***** Input for this task *****

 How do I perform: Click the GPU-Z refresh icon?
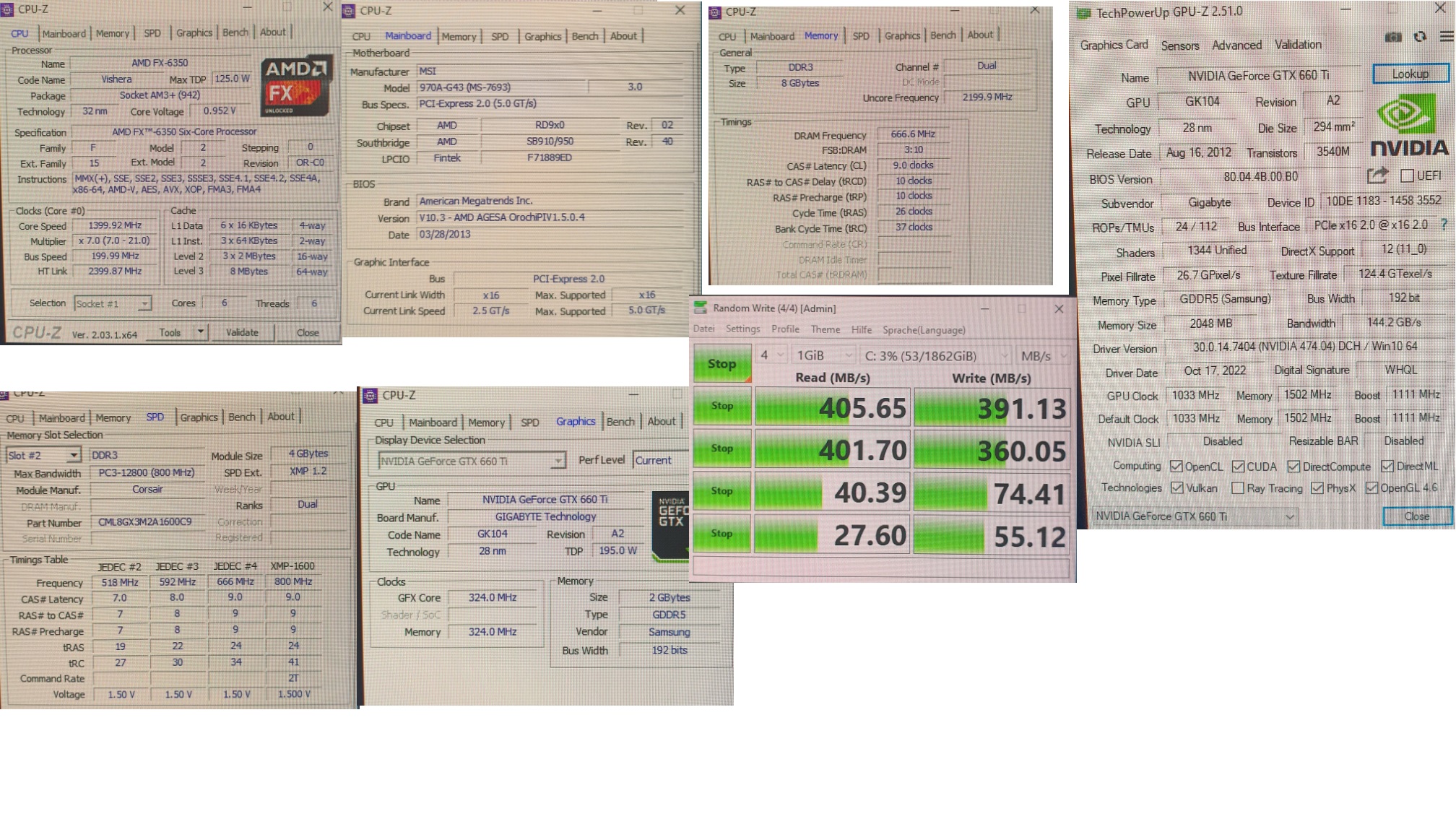tap(1420, 37)
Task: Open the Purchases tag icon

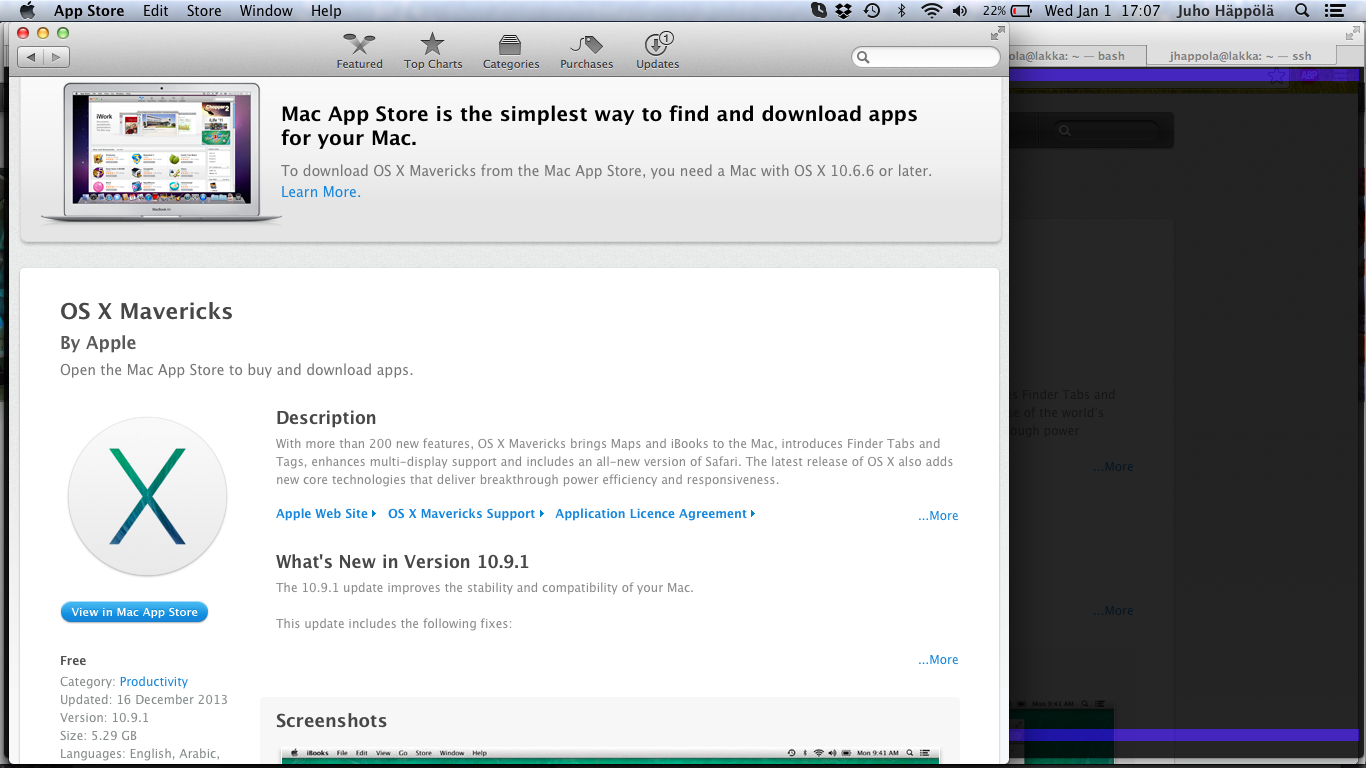Action: [x=586, y=46]
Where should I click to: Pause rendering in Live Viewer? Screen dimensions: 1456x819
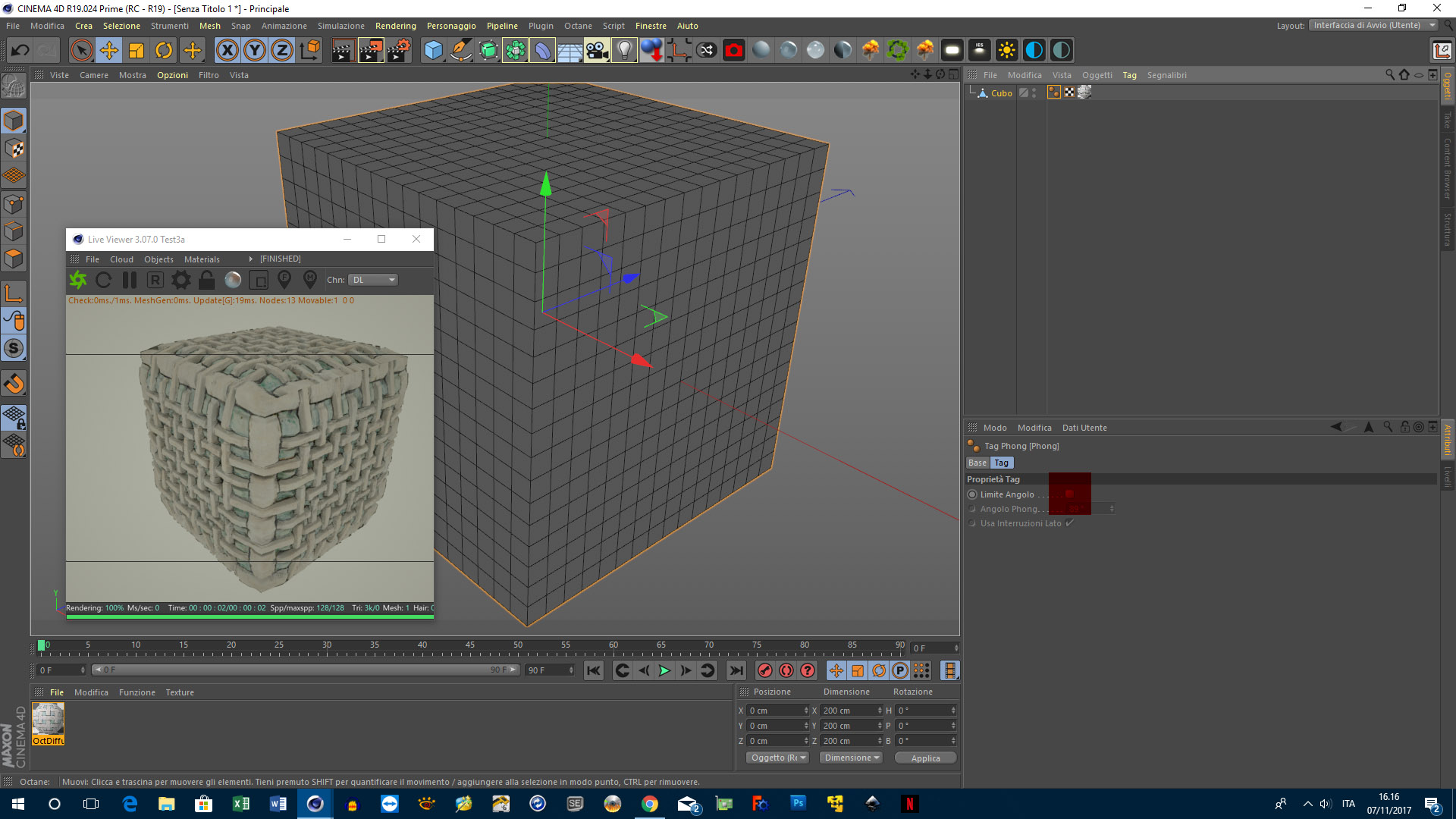[130, 280]
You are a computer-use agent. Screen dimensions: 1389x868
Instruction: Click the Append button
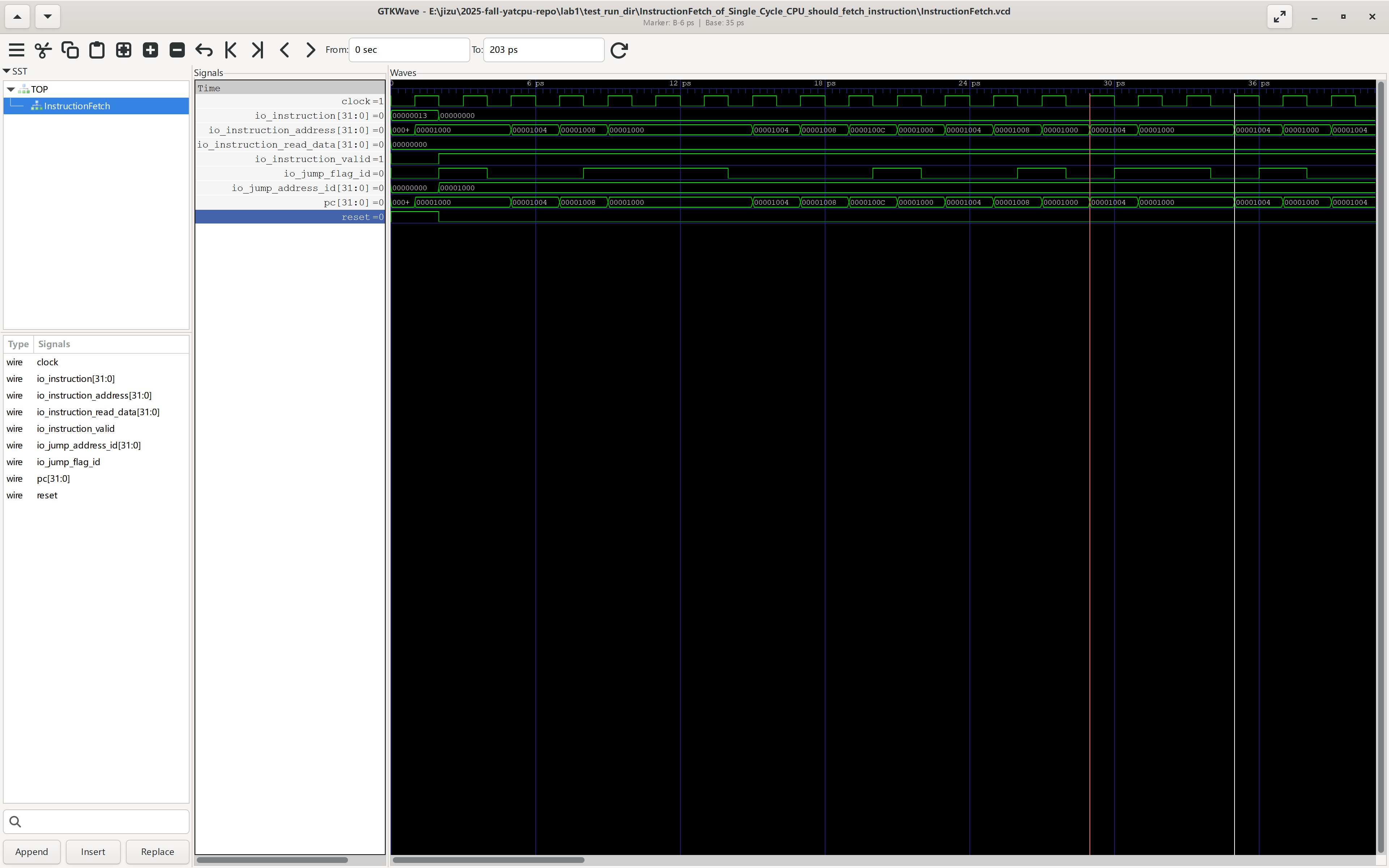(x=31, y=851)
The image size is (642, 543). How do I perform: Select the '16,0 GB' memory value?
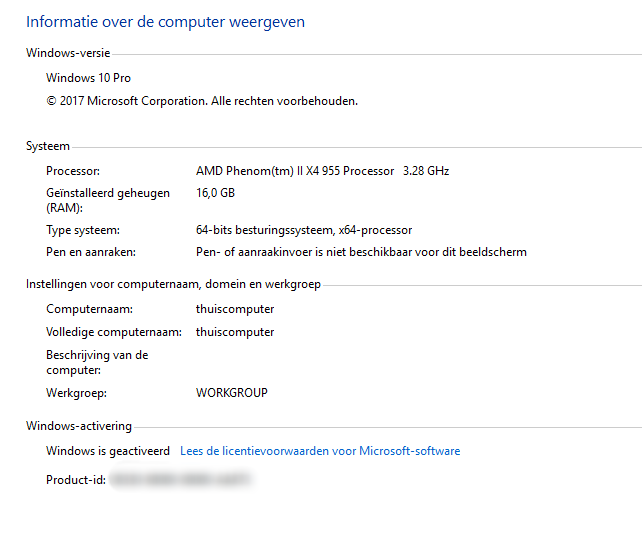pos(215,193)

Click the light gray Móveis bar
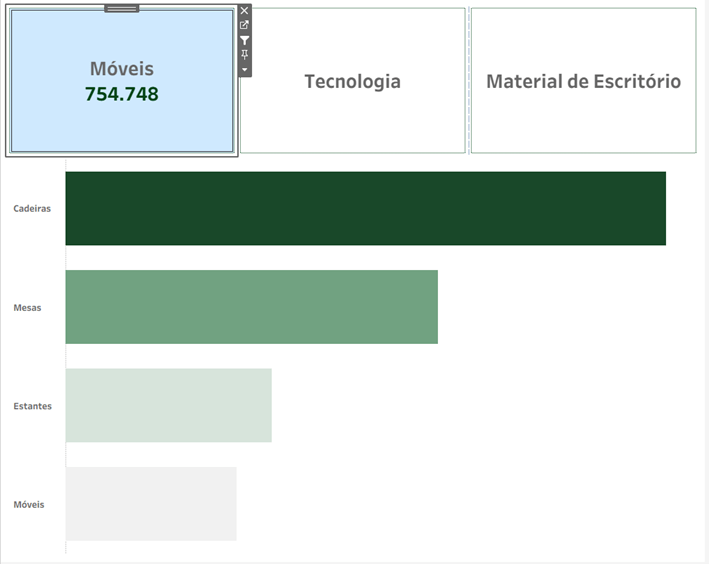pos(151,504)
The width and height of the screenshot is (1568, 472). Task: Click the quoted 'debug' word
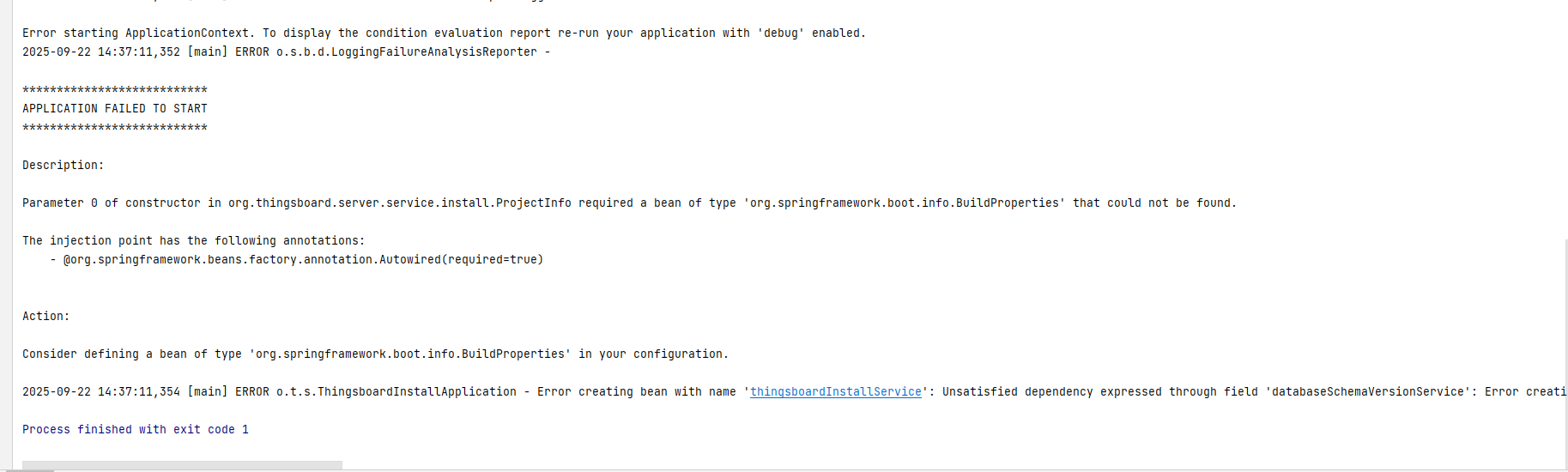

*****

◆ Objective: Put every line of the material above into a numbered list, skipping the blank lines. Leave the pictures out.

◆ Solution for this exercise:
1.  How do I perform: Click the GPU-Z refresh icon?
2. tap(1420, 37)
3. Task: Open the Purchases tag icon
4. Action: [x=586, y=46]
5. Where should I click to: Pause rendering in Live Viewer? Screen dimensions: 1456x819
6. [130, 280]
7. You are a computer-use agent. Screen dimensions: 1389x868
8. Instruction: Click the Append button
9. (x=31, y=851)
10. The image size is (642, 543). How do I perform: Select the '16,0 GB' memory value?
11. pos(215,193)
12. Click the light gray Móveis bar
13. pos(151,504)
14. The width and height of the screenshot is (1568, 472). Task: Click the quoted 'debug' word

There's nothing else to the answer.